Sur les demandes accessoires :
En application des dispositions des articles 696 et suivants du code de procédure civile, il convient de condamner Madame [K] [J] [M] et Madame [J] [I] in solidum aux dépens de l’instance.
Il convient également de condamner in solidum Madame [K] [J] [M] et Madame [J] [I] à payer à la société d’HLM ANTI RESIDENCES la somme de 300 euros au titre de l’article 700 du code de procédure civile.
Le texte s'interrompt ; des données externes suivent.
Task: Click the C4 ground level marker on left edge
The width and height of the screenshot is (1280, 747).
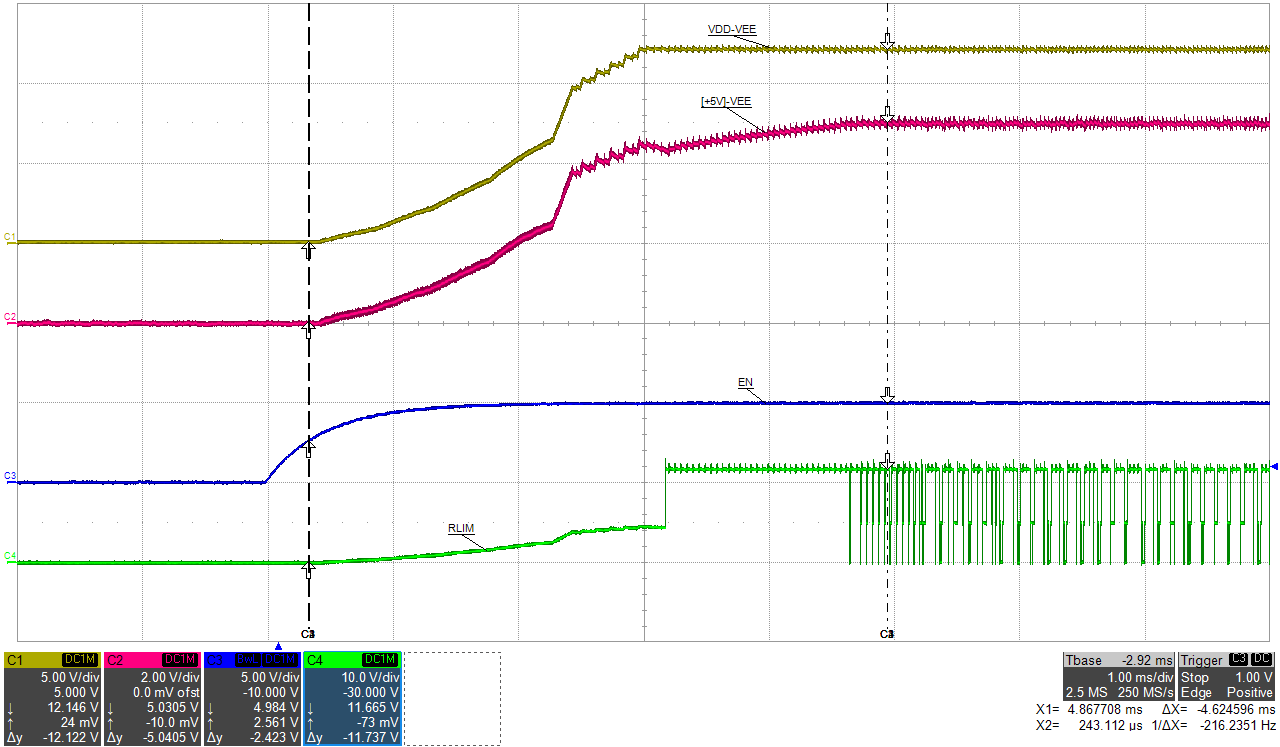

Conformément à l’article 514 du code de procédure civile, le présent jugement est assorti de l’exécution provisoire, de droit.
PAR CES MOTIFS
Le juge des contentieux de la protection, statuant en audience publique, par jugement réputé contradictoire, en premier ressort, rendu par mise à disposition au greffe le jour de son délibéré,
DECLARE recevable la demande de la société d’HLM ANTI RESIDENCES aux fins de constat de l’acquisition de la clause résolutoire du bail du 29 juin 2021,
CONSTATE que les conditions d’acquisition de la clause résolutoire contenue dans le bail conclu le 29 juin 2021 entre la société d’HLM ANTI RESIDENCES d’une part, et Madame [K] [J] [M] et Madame [J] [I] d’autre part, concernant les locaux situés [Adresse 1], sont réunies à la date du 19 janvier 2024,
CONSTATE la résiliation du bail du 29 juin 2021 à compter du 20 janvier 2024,
ORDONNE, à défaut de départ volontaire des lieux situés [Adresse 1] , l’expulsion de Madame [K] [J] [M] et Madame [J] [I] ainsi que de tout occupant de leur chef, dans un délai de deux mois à compter de la signification d’un commandement d’avoir à libérer les lieux, avec l’assistance de la force publique si besoin est, ainsi que le transport des meubles laissés dans les lieux loués, conformément aux dispositions des articles L433-1 et L433-2 du code des procédures civiles d’exécution,
REJETTE la demande de séquestration des meubles en garantie des sommes dues,
FIXE le montant de l’indemnité d’occupation mensuelle due solidairement par Madame [K] [J] [M] et Madame [J] [I] à compter du 20 janvier 2024, date de la résiliation du bail, et jusqu’à la libération définitive des lieux et remise des clés, à une somme égale au montant mensuel du loyer indexé et des charges qui auraient été dus si le bail s’était poursuivi,
CONDAMNE solidairement Madame [K] [J] [M] et Madame [J] [I] à payer à la société d’HLM ANTI RESIDENCES la somme de 5 630,83 euros au titre des loyers, charges et indemnités d’occupation arrêtés au 23 septembre 2024 échéance du mois d’août incluse, avec intérêts au taux légal à compter à compter du 8 décembre 2023 sur la somme de 2237,45 euros, du présent jugement sur le surplus,
CONDAMNE solidairement Madame [K] [J] [M] et Madame [J] [I] à payer à la société d’HLM ANTI RESIDENCES l’indemnité d’occupation mensuelle à compter du 20 janvier 2024, et jusqu’à complète libération des lieux,
CONDAMNE in solidum Madame [K] [J] [M] et Madame [J] [I] aux dépens de l’instance,
CONDAMNE in solidum Madame [K] [J] [M] et Madame [J] [I] à payer à la société d’HLM ANTI RESIDENCES la somme de 300 euros au titre de l’article 700 du code de procédure civile,
RAPPELLE que le présent jugement est assorti de l’exécution provisoire de droit.
Ainsi ordonné et prononcé par la mise à disposition au greffe les jour, mois et an susdits, conformément aux articles 450 et suivants du code de procédure civile.